### Page extract
[BEGIN]

Getting to the Next Level


Tomorrow's my 39th birthday and I'm reflecting on all the hard work I've done on my self-publishing career. I've come  long way, but I've still got a long, long way to go.

I've made a lot of progress over the last three years promoting my self-published books. Over this year I've made more money selling eBooks than I’ve ever made on writing in my entire writing career.

But it’s still not enough money to live off of.

In the face of that slow progress, I’ve, had several family members tell me that I need to do more to promote my books. Now I’d love to do more to reach a larger audience of readers, o nly I don’t know what to do next. Every other promotional approach that reaches larger audiences is going to cost money. Serious money. Like a couple of thousand dollars.

I’d love to do a campaign where I post my book covers on MetroCards here in New York, but it’s something I can’t afford to do right now. Shawn’s money is at its lowest point. Nearing my fourth year of unemployment I only have a couple of hundred dollars left in the bank. With me being long-term unemployed, I need to find a way to make more sales and to make my books into a stronger, steady stream of revenue. 

Then there’s reaching out to create a larger audience of business contacts. Now I’ve been networking online with LinkedIN, Facebook, and Twitter and making connections with people.

Unfortunately here in the South Bronx I haven’t been able to reach many people face to-face. Trying to find people who are into books is like walking into a brick wall. Most people here speak Spanish and even more don’t know how to read. Worse, More people are into sneakers than literature around here. So selling books and building contacts here in the Bronx and in Harlem is next to impossible.

Because the South Bronx is so reader-unfriendly I’ve made more connections with readers on Facebook and Twitter than in my own neighborhood. It’s actually been easier to connect with readers in Australia, Grenada and Germany than here in New York. I really want to reach more African-American readers in the inner-city but I find myself running into so many obstacles and so much resistance. I'm still looking for a way to breakthrough and connect with my brothers and sisters It's sad that I can sell books all over the world but not to the people in my own community on a regular basis.

[END]

### Extracted data
[BEGIN]

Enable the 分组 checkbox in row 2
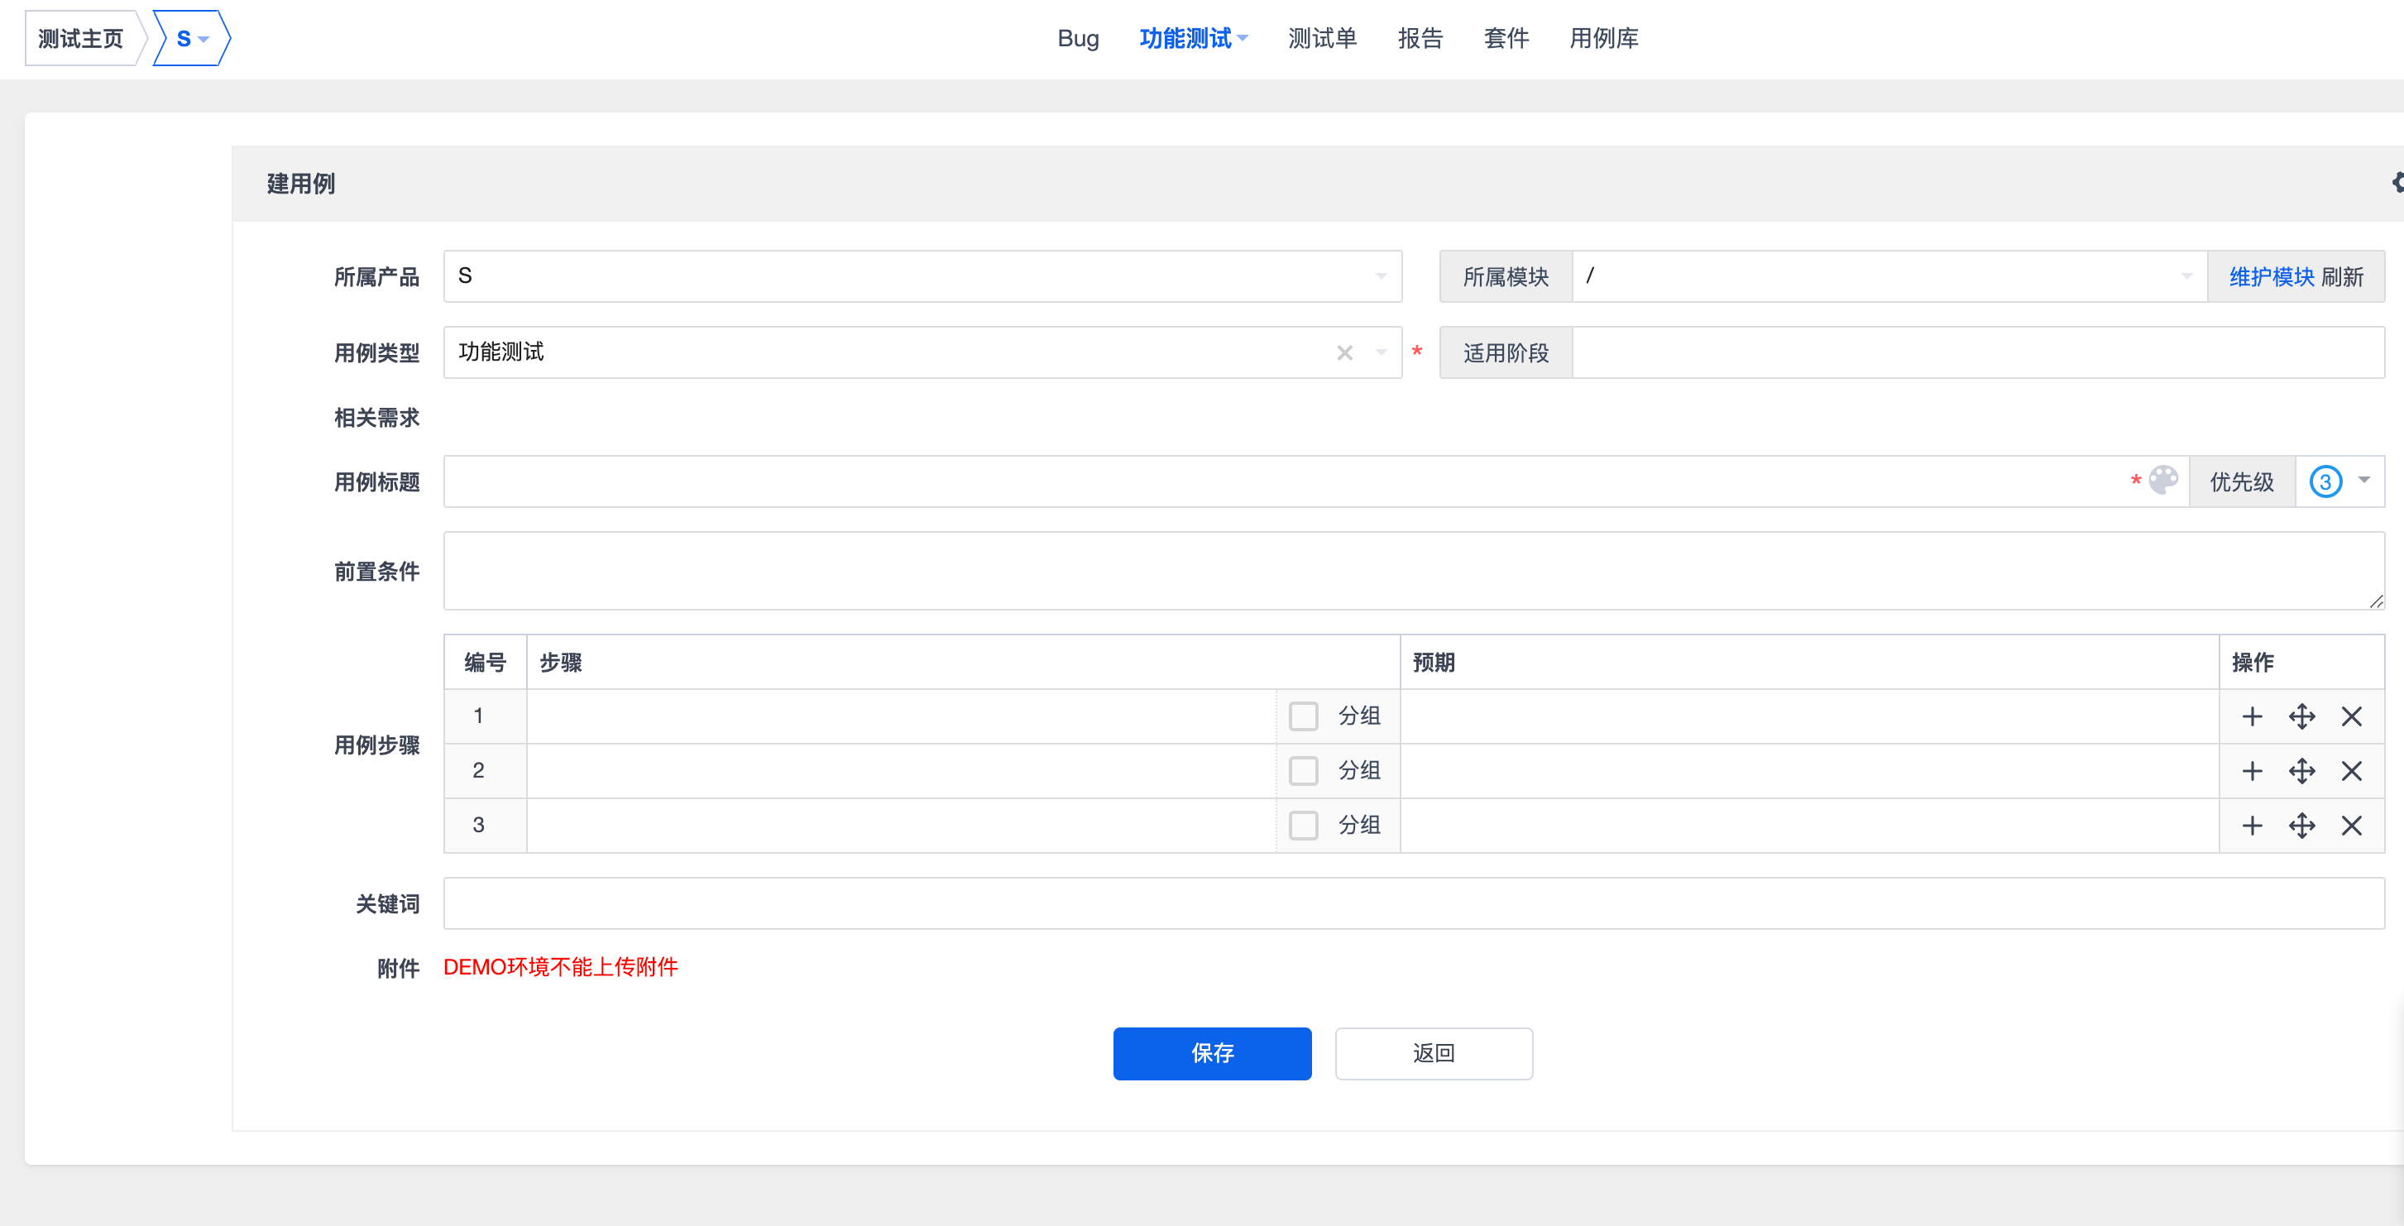 (x=1303, y=771)
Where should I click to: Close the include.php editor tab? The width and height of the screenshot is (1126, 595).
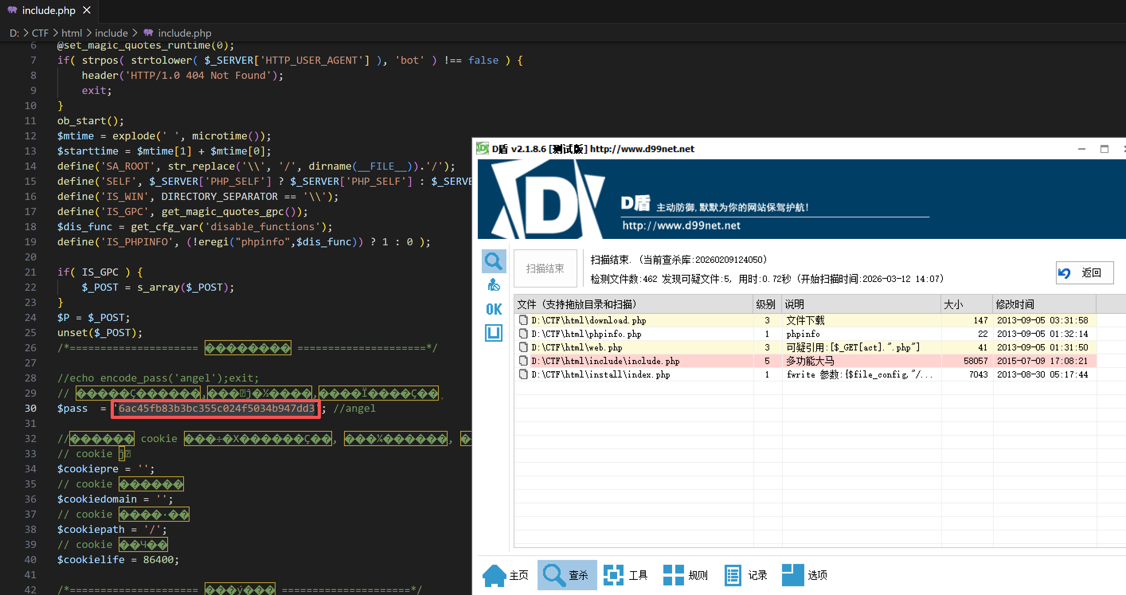pyautogui.click(x=87, y=10)
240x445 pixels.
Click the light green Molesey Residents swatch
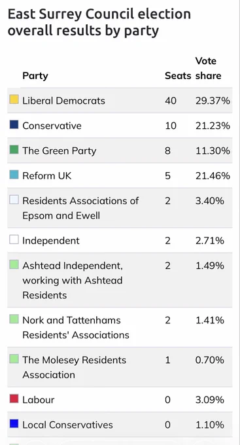coord(14,359)
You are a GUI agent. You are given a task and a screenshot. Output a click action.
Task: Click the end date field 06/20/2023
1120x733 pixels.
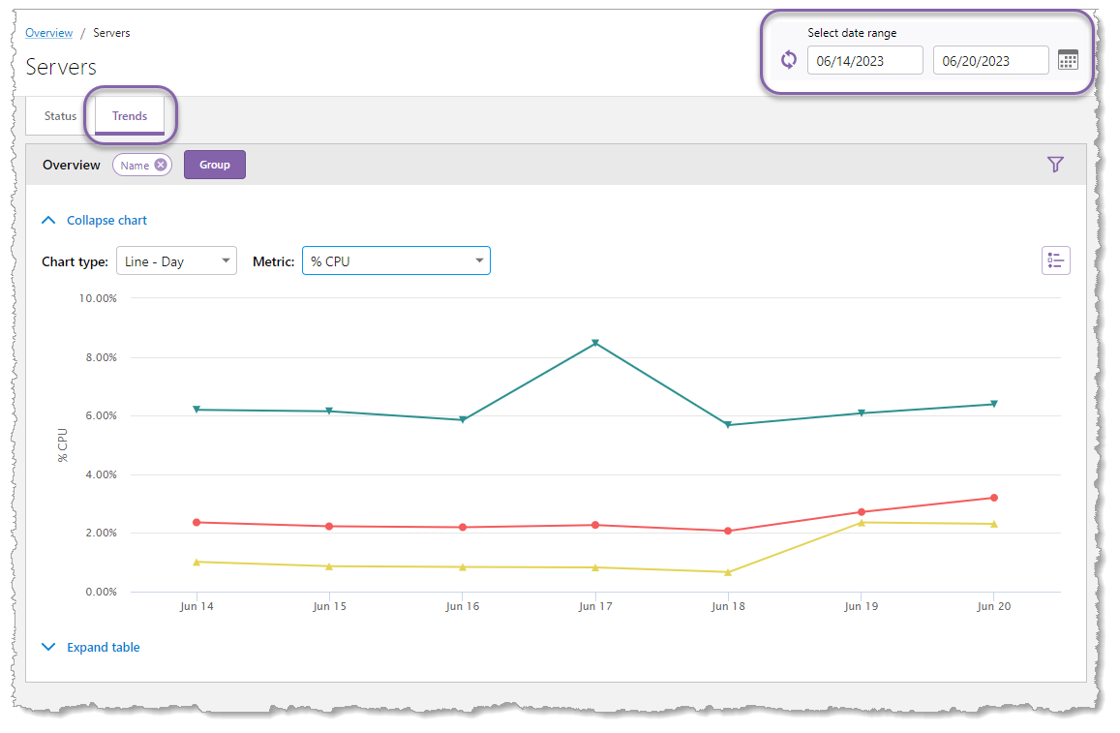pyautogui.click(x=990, y=59)
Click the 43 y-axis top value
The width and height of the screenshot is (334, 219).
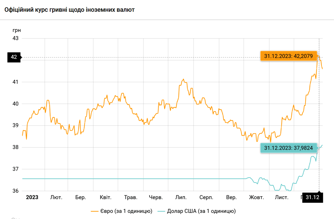coord(15,38)
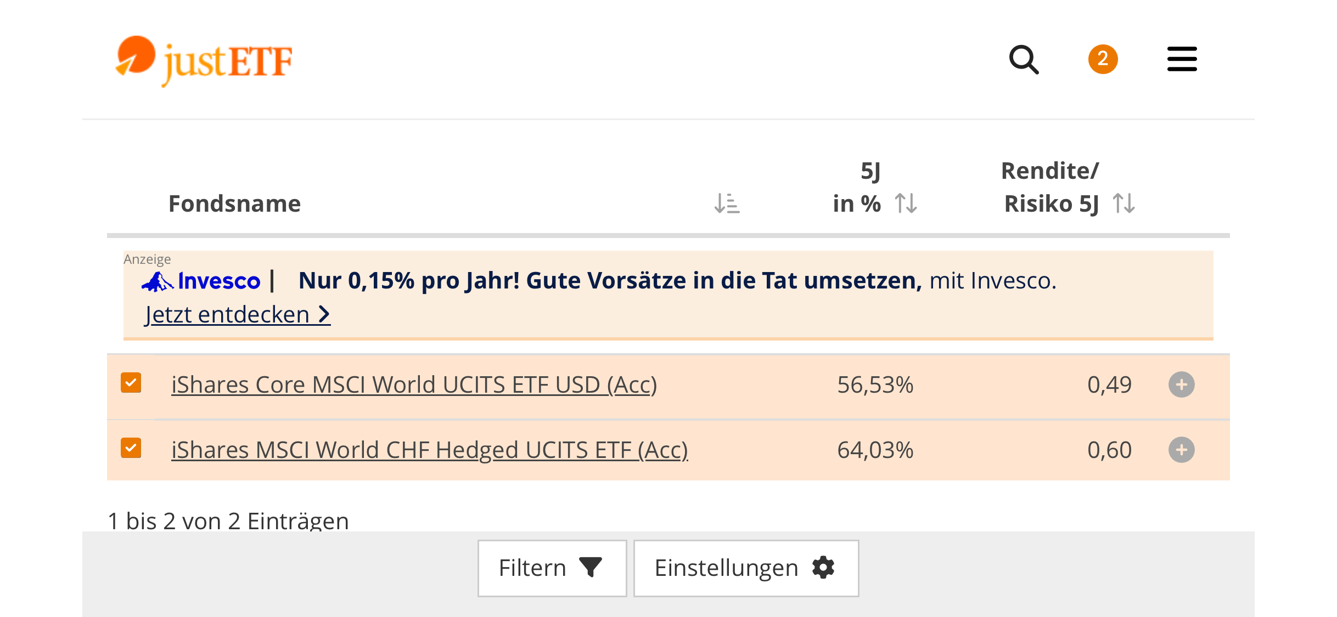Screen dimensions: 1337x617
Task: Sort by Fondsname column icon
Action: [727, 203]
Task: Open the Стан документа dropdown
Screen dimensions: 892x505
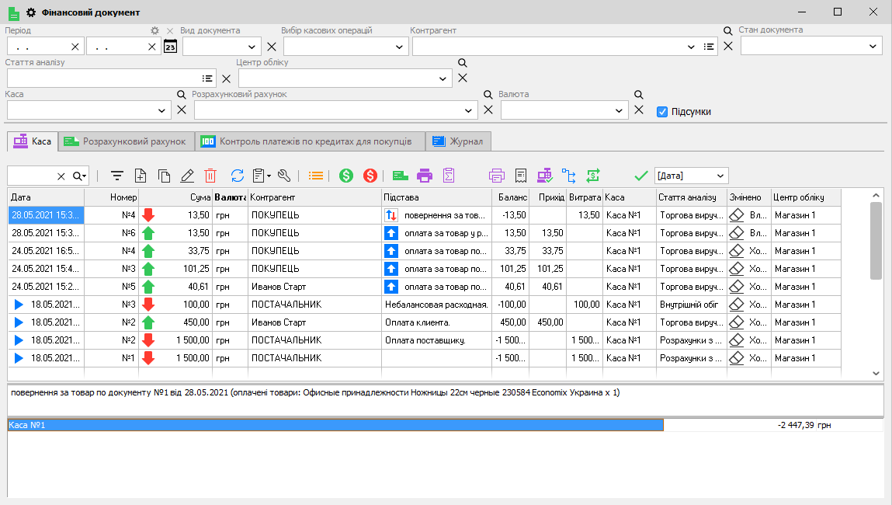Action: click(873, 46)
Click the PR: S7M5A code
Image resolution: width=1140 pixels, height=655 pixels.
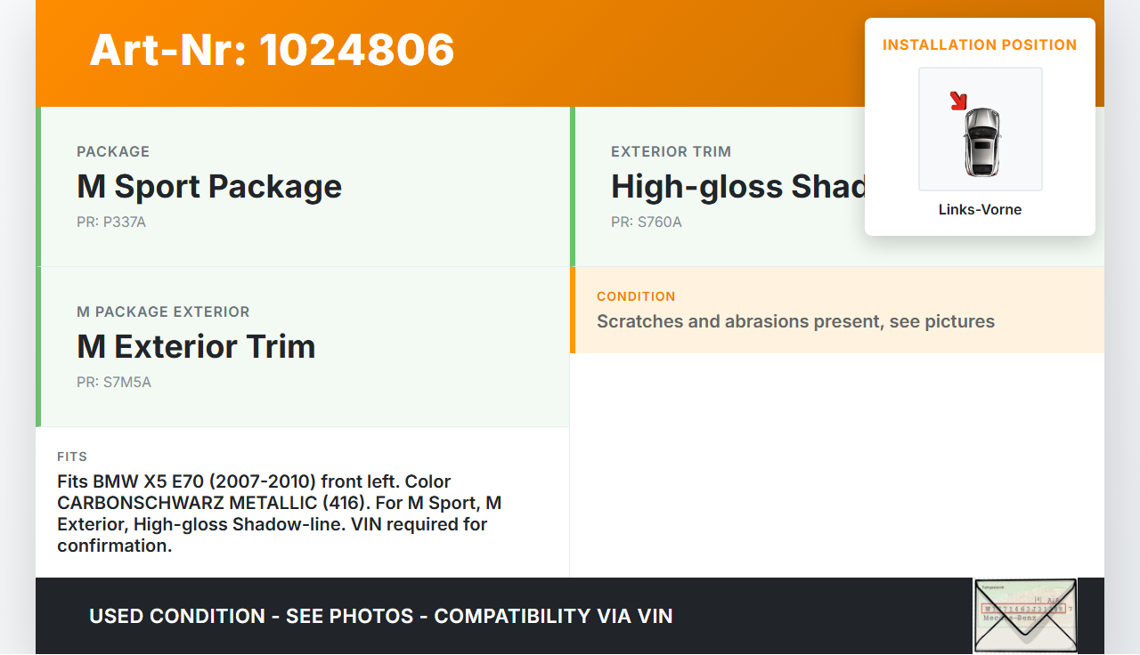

[END]

### Challenges
1: Name every online social network the post about self-publishing mentions.
2: Continue the self-publishing post from its last sentence.

### Results for the exercise
1: LinkedIN, Facebook, Twitter

2:
In spite of all of the challenges in front of me, I have to remind myself that publishing is a marathon, not a sprint. It’s a race that takes strategy, endurance, paitience and skill. The goal of a running marathon is to work to is usually to complete the race and arrive at the finish line, not to win.

And a writer can’t compare their success to other people’s success. Shawn James can’t be the superstar E.L. James is or the superstar Amanda Hocking is. My audiences is totally different from theirs. 
The road to the next level is a long one. But I’m a little further than I was four years ago.

And much further than I was eight years ago when I was just living on $2 a day, hoping, wishing and praying for a way to get my remaining manuscripts published.

Will I get to that next level in the next couple of years? I’m taking it one day at a time. One step at a time. It can take years for readers to discover an author, and even more time for them to be found by large commercial audiences. I take steps every day towards that big break. It’s been one of the toughest fights of my life, but I’m not giving up. I know if I keep driving one day I’ll have that best-selling book. 

5 comments:

  1. Shawn, this is a quite moving epistle. I was surprised to reach the end and feel I'd just started. This has real emotion and it carries beautifully.

    Studies state that 83% of Americans want to write books. Pat yourself on the back for your God-given talent, perseverance and training. With this under your belt, I on't see how you can miss. You already have one of the major qualities: that of knowng and being yourself.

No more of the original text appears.